Sarah C. HAIDUVEN v. Floyd W. COOPER.

No. 7420DC595.

Court of Appeals of North Carolina.

September 18, 1974.

*224 Dillard M. Powell, Cary, for plaintiff appellee.

Johnson, Poole & Crockett by Samuel H. Poole, Aberdeen, for defendant appellant.

PARKER, Judge.

The judgment filed against defendant on 10 September 1973 is not before us for review. No appeal was taken from that judgment, and "an appeal from an order denying relief under Rule 60(b) does not bring up for review the judgment from which relief is sought." 7 Moore's Federal Practice, § 60.30[1]. Thus, the only question presented by this appeal is the validity of the court's ruling made in the order appealed from, dated 18 March 1974, which denied defendant's motion for relief under Rule 60(b)(1).

In order to grant a motion under Rule 60(b)(1) to relieve a party from a final judgment on the ground of mistake, inadvertence, surprise, or excusable neglect, the *225 court must find both that defendant's neglect was excusable and that he had a meritorious defense. Hanford v. McSwain, 230 N.C. 229, 53 S.E.2d 84 (1949). In the present case the judge did not find the facts upon which he based his ruling denying defendant's motion. Had he been requested to do so, it would have been error for the judge not to have found the facts, Sprinkle v. Sprinkle, 241 N.C. 713, 86 S.E.2d 422 (1955), but absent a request he was not required to do so. G.S. 1A-1, Rule 52(a)(2). In such case, it will be presumed that the judge, upon proper evidence, found facts sufficient to support his judgment. Holcomb v. Holcomb, 192 N.C. 504, 135 S.E. 287 (1926).

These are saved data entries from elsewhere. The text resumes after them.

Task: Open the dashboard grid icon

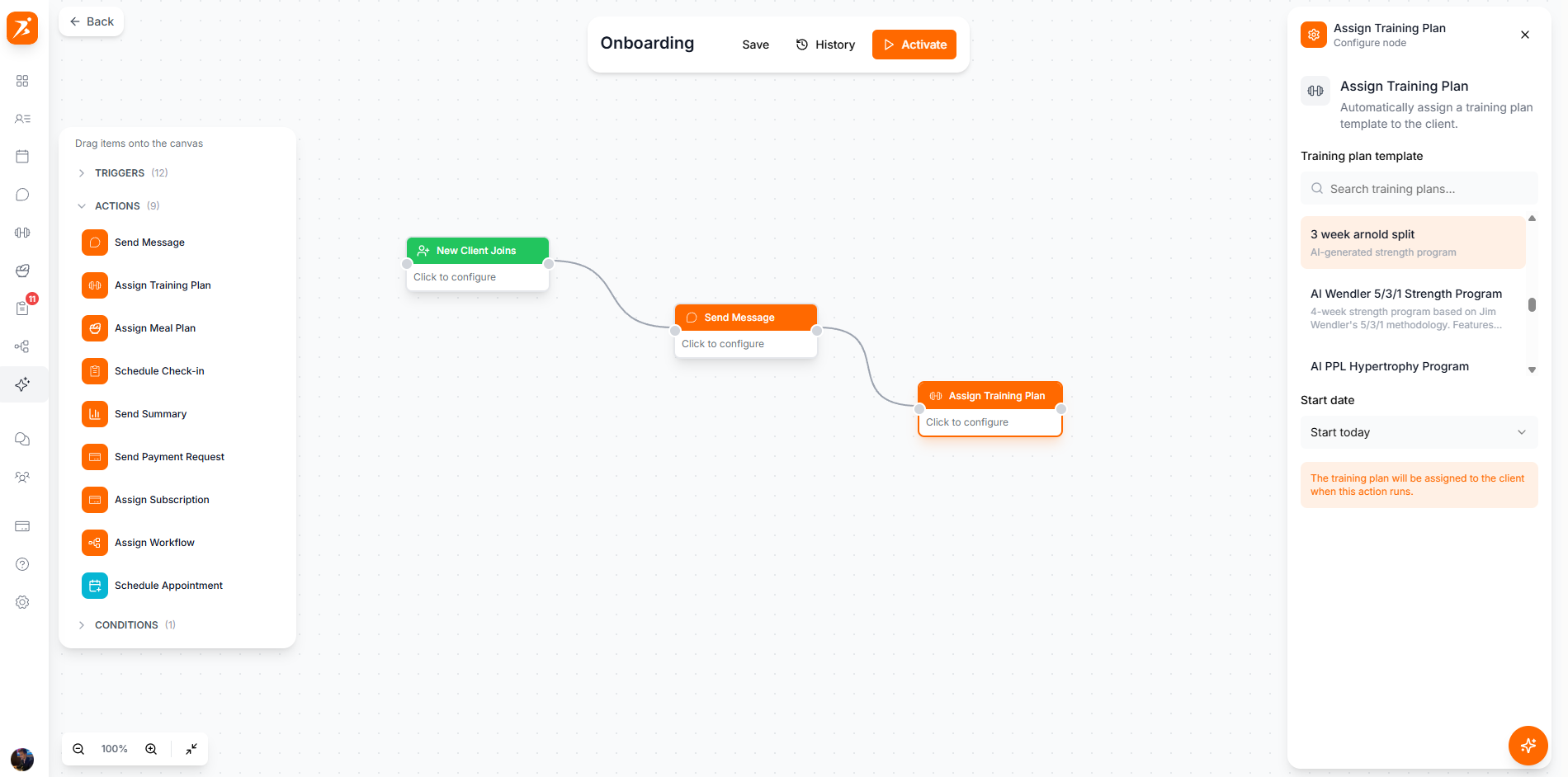Action: point(22,81)
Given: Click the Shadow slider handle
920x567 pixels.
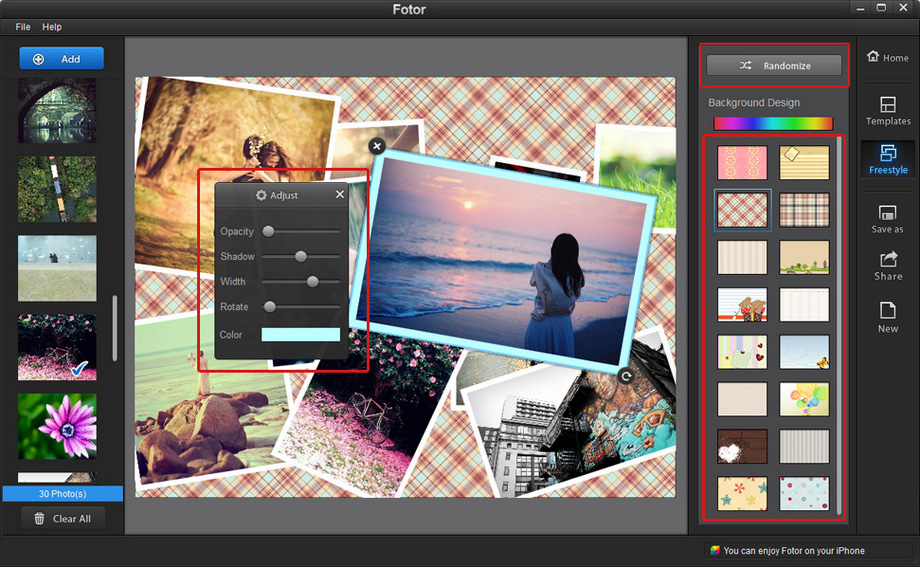Looking at the screenshot, I should pyautogui.click(x=300, y=257).
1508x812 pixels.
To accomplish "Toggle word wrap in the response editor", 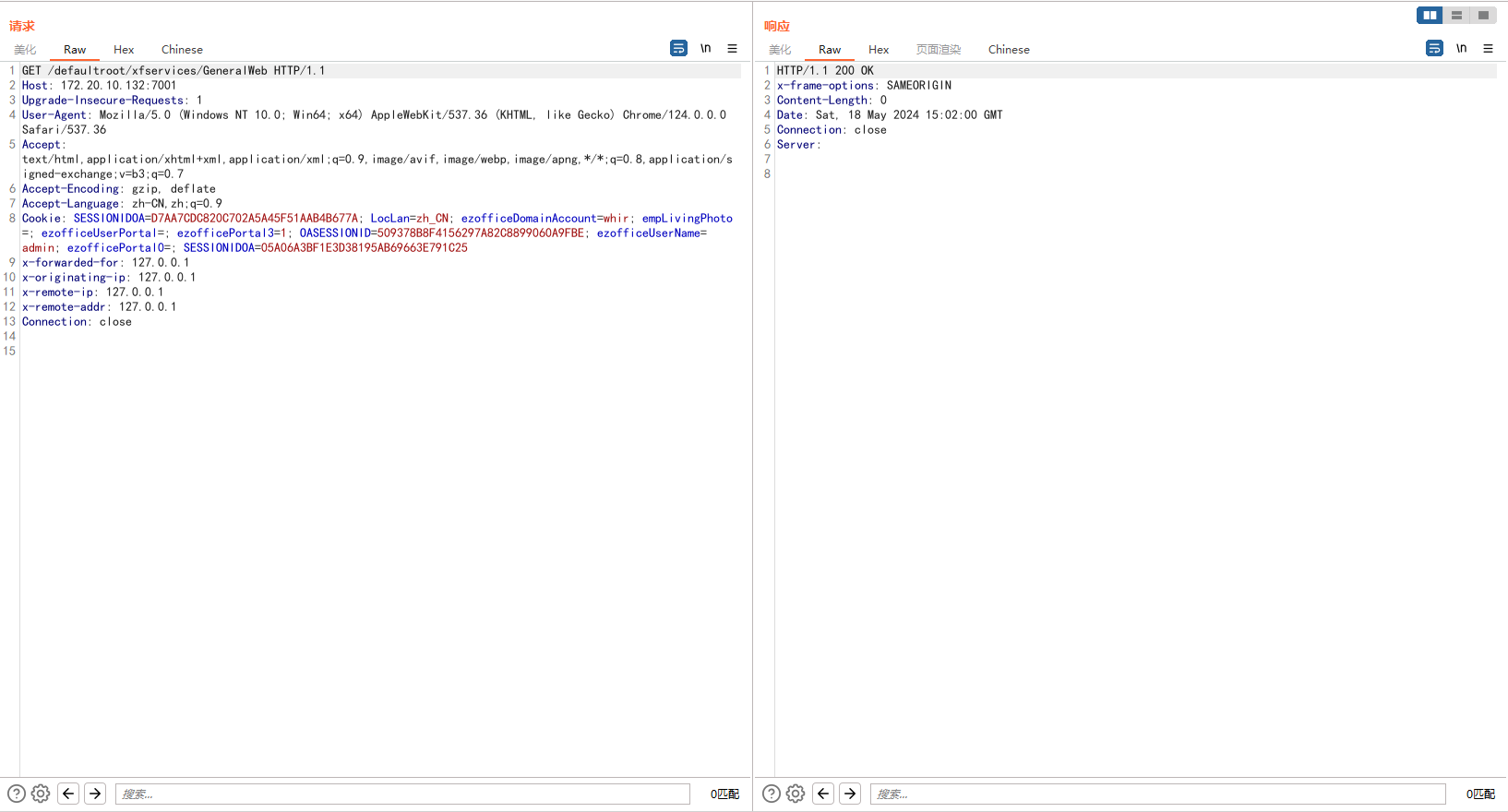I will point(1434,48).
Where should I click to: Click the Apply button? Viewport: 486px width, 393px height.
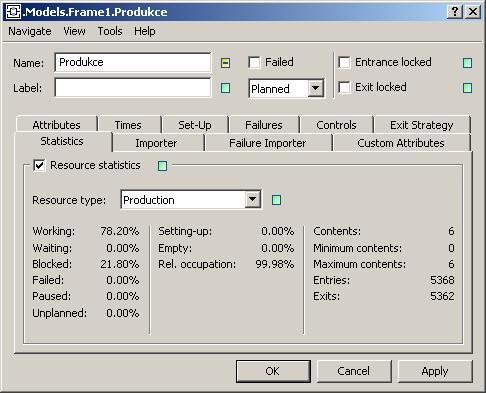[435, 371]
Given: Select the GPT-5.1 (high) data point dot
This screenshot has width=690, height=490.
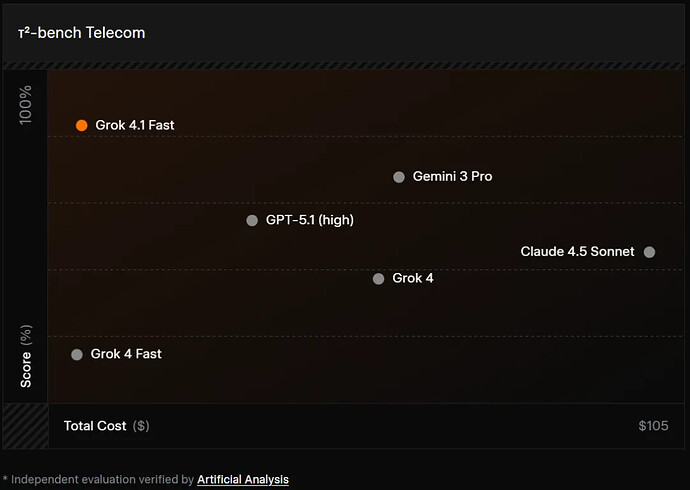Looking at the screenshot, I should tap(252, 220).
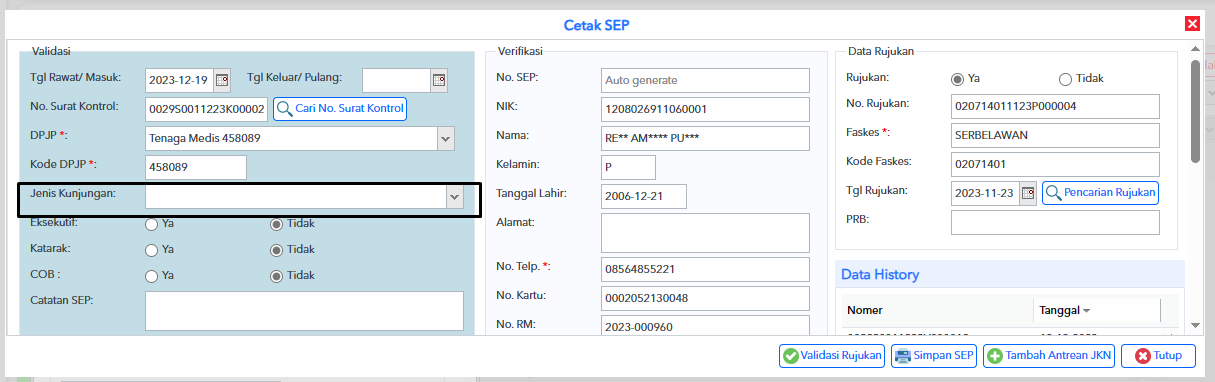Expand the Jenis Kunjungan dropdown
Viewport: 1215px width, 382px height.
(x=455, y=197)
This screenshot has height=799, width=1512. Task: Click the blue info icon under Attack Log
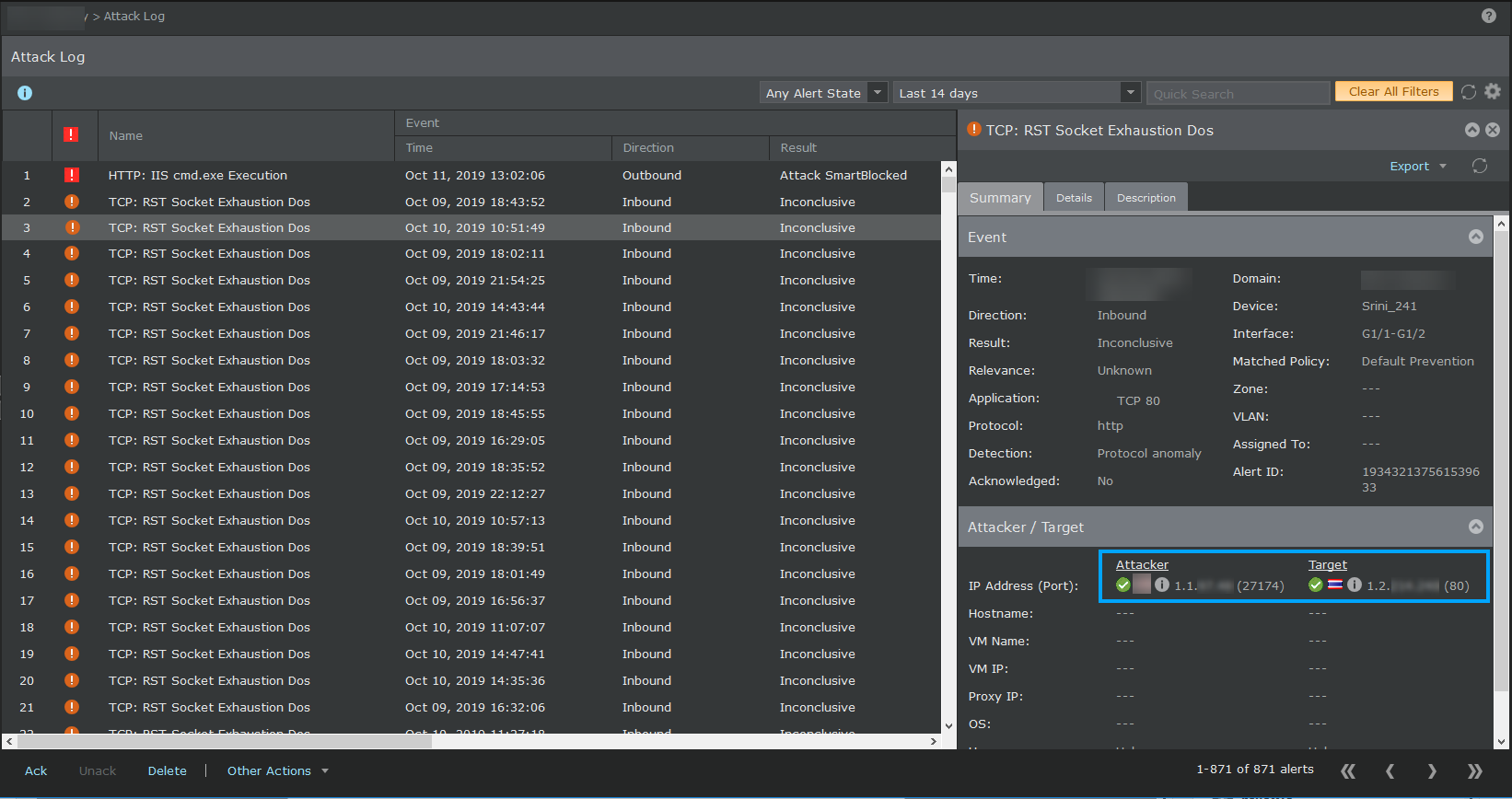pos(25,93)
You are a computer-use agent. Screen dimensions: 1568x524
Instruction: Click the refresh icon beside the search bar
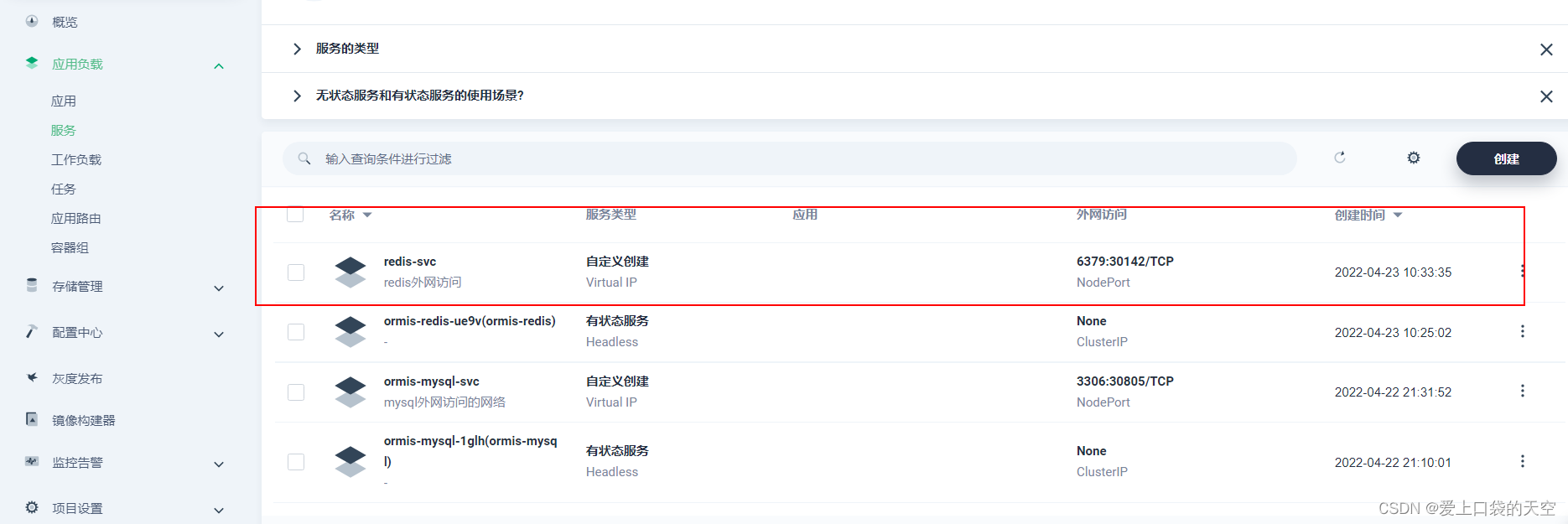pyautogui.click(x=1339, y=158)
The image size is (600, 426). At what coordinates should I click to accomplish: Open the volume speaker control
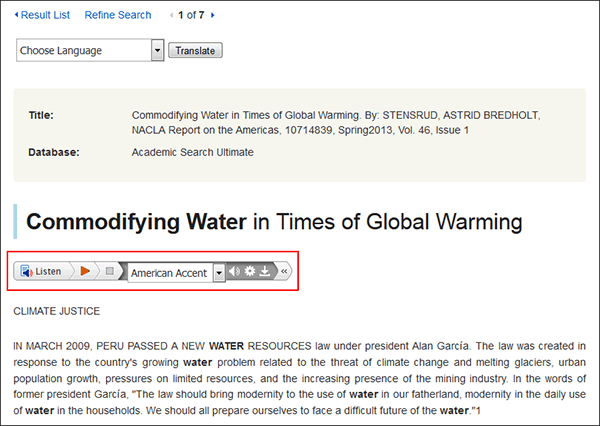pos(234,271)
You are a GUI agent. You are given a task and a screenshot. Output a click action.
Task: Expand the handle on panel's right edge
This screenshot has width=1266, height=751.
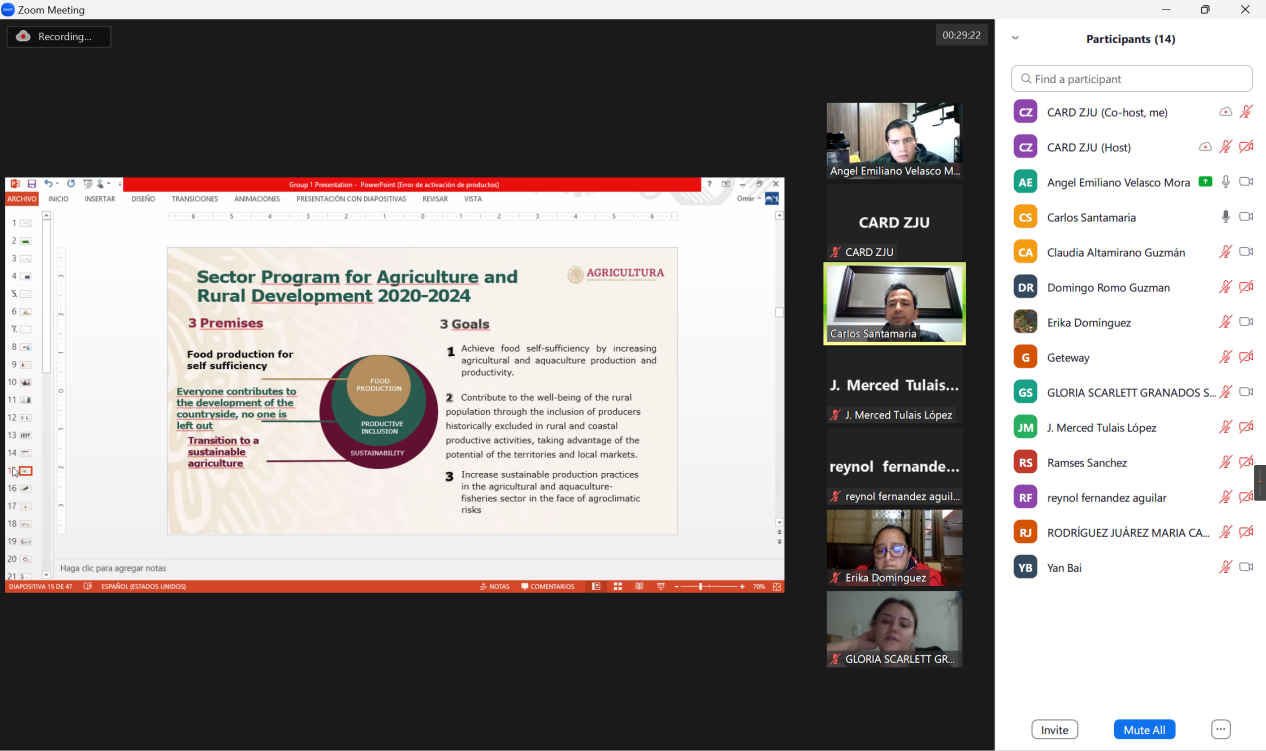[1260, 483]
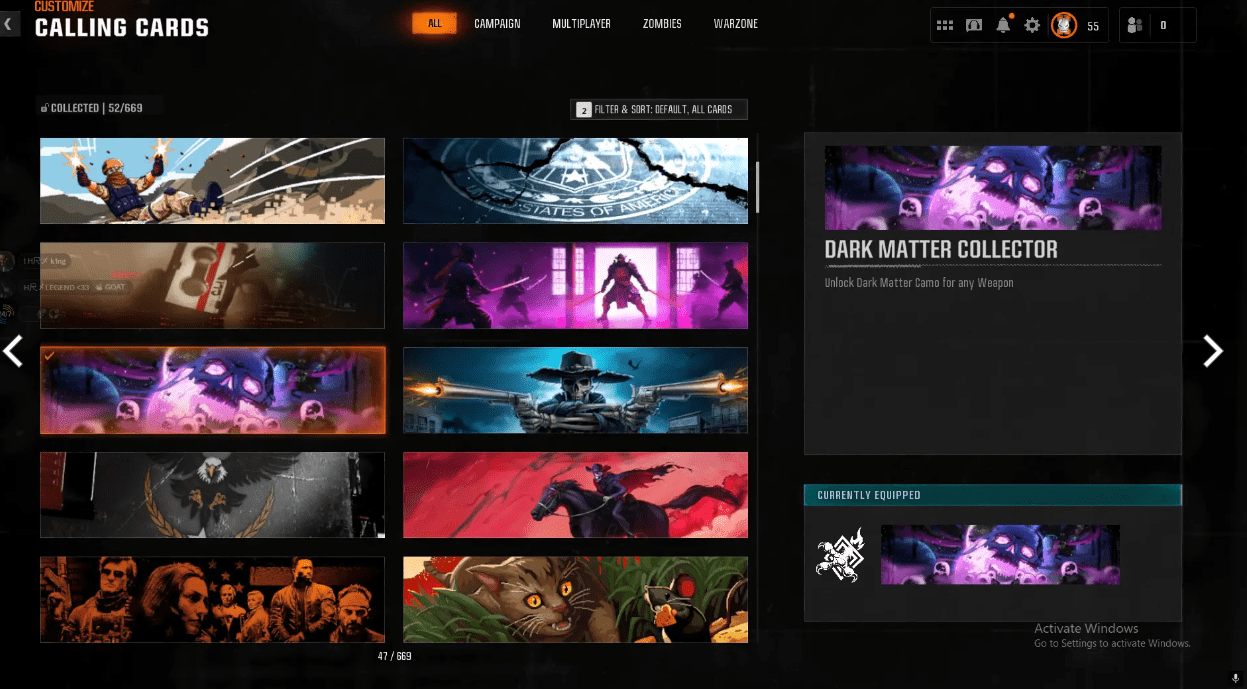Select the cracked United States seal card

click(575, 181)
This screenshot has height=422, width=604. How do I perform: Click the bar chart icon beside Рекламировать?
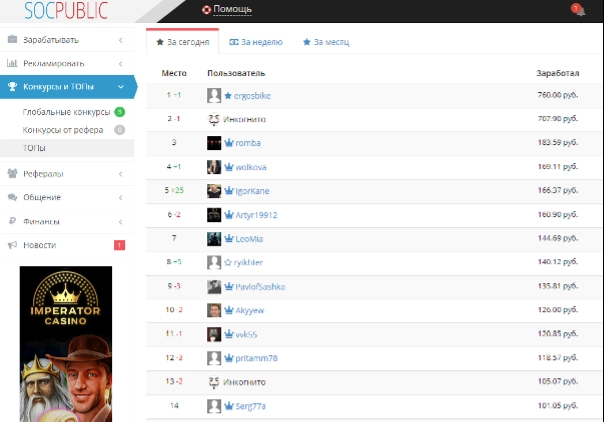[x=12, y=63]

The record before us does not show any request that the judge make findings of fact, and counsel for defendant stated on oral argument that no such request was made. Although the appellate court may inspect the pleadings to see if a meritorious defense is alleged, Sutherland v. McLean, 199 N.C. 345, 154 S.E. 662 (1930), when passing on the trial court's ruling on a motion of this sort we do not consider affidavits for the purpose of finding facts ourselves on the issue of excusable neglect. Holcomb v. Holcomb, supra.

The cases cited above were decided under former G.S. § 1-220, which has now been replaced by G.S. 1A-1, Rule 60(b)(1), but the principles announced still apply. Doxol Gas v. Barefoot, 10 N.C.App. 703, 179 S.E.2d 890 (1971). Appellant, who had the burden of showing error, has failed to do so.

Affirmed.

CAMPBELL and VAUGHN, JJ., concur.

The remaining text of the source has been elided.